Le gouvernement néerlandais rejette un plan de restructuration de KLM

AMSTERDAM, 30 octobre (Reuters) - Le gouvernement des Pays-Bas a rejeté vendredi un plan de restructuration présenté par la branche néerlandaise d’Air France-KLM, en raison d’un soutien jugé insuffisant des salariés à un gel des rémunérations en pleine pandémie de coronavirus.

Deux sources proches des négociations ont déclaré que la réponse du gouvernement avait été motivée par le refus des syndicats d’accepter un gel des salaires jusqu’en 2025.

Le ministère des Finances et KLM n’ont pas immédiatement répondu à une demande de commentaires.
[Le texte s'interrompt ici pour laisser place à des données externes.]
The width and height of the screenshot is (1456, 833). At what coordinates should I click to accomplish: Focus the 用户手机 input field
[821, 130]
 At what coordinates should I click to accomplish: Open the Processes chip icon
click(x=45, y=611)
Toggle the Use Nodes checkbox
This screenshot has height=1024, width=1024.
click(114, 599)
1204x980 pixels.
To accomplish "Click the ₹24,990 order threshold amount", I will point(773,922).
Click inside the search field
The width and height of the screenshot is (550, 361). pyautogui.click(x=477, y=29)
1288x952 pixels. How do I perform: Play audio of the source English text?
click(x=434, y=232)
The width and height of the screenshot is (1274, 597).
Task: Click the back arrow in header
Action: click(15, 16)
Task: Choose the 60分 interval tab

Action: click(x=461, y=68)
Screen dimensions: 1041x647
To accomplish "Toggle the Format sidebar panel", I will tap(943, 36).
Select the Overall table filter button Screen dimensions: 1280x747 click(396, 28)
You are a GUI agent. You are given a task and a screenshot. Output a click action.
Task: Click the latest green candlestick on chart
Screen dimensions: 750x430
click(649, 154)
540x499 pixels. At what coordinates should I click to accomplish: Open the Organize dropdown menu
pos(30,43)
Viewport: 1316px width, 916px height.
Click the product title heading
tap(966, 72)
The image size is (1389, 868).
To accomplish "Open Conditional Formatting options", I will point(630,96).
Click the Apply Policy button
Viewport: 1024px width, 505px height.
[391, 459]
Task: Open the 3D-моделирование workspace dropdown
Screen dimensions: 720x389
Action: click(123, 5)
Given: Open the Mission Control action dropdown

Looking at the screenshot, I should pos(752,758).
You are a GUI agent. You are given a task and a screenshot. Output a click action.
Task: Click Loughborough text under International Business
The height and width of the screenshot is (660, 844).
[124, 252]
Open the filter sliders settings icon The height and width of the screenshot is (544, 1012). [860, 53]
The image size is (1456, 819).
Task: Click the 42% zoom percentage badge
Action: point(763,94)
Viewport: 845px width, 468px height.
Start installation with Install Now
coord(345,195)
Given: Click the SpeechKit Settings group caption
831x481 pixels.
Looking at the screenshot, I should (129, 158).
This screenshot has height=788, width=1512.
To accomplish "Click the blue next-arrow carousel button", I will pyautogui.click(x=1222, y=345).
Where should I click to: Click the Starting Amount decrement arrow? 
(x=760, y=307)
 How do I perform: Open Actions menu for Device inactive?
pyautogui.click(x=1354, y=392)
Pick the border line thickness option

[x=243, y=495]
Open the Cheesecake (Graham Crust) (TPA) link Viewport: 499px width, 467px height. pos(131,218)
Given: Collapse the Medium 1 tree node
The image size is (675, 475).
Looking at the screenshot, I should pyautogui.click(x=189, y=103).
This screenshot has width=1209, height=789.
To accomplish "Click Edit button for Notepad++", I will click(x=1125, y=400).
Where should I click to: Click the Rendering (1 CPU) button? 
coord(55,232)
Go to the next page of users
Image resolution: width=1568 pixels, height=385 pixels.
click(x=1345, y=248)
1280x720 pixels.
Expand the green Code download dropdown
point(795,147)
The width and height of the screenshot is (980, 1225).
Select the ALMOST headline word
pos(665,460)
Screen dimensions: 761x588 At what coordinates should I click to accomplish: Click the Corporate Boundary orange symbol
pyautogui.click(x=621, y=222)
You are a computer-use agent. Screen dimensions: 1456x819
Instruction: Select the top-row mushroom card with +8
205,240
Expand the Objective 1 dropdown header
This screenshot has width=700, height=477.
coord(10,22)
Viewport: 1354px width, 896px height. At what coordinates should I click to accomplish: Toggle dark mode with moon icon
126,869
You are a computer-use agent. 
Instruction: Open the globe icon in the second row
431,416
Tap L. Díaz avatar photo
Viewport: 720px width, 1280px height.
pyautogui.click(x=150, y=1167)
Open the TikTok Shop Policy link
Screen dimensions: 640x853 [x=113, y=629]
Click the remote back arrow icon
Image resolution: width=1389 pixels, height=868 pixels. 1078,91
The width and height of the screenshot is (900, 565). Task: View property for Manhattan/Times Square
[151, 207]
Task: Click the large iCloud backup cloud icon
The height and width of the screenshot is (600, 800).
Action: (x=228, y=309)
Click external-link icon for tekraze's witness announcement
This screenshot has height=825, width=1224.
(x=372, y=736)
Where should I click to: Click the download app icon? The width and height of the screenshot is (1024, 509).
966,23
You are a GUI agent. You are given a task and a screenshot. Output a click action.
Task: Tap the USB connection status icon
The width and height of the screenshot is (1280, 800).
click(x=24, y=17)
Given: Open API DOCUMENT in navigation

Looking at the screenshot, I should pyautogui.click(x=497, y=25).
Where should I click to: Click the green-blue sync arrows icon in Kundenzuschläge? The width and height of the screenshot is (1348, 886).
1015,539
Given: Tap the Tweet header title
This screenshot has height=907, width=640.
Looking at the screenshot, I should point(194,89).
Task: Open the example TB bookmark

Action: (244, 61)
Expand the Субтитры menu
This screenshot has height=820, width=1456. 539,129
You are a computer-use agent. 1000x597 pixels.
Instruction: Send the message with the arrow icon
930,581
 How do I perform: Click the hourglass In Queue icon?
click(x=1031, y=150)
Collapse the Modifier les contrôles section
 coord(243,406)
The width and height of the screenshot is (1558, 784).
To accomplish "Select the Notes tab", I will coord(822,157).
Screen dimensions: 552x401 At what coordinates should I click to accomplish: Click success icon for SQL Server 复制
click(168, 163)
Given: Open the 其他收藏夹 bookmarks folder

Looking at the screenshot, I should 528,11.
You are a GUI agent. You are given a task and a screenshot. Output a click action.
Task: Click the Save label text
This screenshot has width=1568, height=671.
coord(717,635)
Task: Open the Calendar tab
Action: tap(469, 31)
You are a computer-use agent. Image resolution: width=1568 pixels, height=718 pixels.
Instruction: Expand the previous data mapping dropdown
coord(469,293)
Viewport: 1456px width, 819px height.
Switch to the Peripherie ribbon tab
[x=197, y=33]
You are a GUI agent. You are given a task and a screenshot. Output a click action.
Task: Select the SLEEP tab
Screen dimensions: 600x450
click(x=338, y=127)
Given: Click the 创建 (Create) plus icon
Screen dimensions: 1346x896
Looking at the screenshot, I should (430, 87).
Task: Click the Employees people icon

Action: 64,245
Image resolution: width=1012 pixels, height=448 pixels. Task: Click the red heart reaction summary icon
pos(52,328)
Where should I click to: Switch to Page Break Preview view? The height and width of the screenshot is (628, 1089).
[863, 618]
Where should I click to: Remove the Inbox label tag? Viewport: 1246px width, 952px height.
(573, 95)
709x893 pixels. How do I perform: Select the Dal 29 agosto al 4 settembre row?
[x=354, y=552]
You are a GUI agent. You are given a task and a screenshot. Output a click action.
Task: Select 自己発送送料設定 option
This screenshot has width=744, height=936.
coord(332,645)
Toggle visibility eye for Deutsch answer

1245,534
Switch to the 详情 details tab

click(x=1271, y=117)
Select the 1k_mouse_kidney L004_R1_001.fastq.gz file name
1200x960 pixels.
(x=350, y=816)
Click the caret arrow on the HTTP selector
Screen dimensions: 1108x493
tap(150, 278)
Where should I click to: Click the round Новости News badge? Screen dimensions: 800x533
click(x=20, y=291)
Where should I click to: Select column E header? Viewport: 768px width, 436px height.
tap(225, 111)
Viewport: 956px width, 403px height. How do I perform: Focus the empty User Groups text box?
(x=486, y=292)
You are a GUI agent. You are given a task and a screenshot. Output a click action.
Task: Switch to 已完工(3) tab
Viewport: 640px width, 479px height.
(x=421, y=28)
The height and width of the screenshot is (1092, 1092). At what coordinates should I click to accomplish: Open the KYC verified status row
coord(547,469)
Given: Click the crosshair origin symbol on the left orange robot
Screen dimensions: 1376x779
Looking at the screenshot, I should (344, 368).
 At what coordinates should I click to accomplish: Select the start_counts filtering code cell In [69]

Selon le journal néerlandais De Telegraaf, premier à rapporter la nouvelle, les syndicats et la compagnie aérienne se sont réunis vendredi pour entamer des pourparlers d’urgence.

La société mère Air France-KLM a fait état le même jour d’une perte d’exploitation de 1,05 milliard d’euros au troisième trimestre, et anticipe une dégradation de la situation face à la résurgence de l’épidémie et les nouvelles restrictions de voyage qui en découlent en Europe, dont le reconfinement en France.

L’Etat néerlandais avait accordé à KLM un soutien de 3,4 milliards d’euros, sous forme de prêts et de garanties de prêts, mais le déblocage des fonds est conditionné à la mise en œuvre d’un plan de réduction des coûts présenté par KLM le 1er octobre.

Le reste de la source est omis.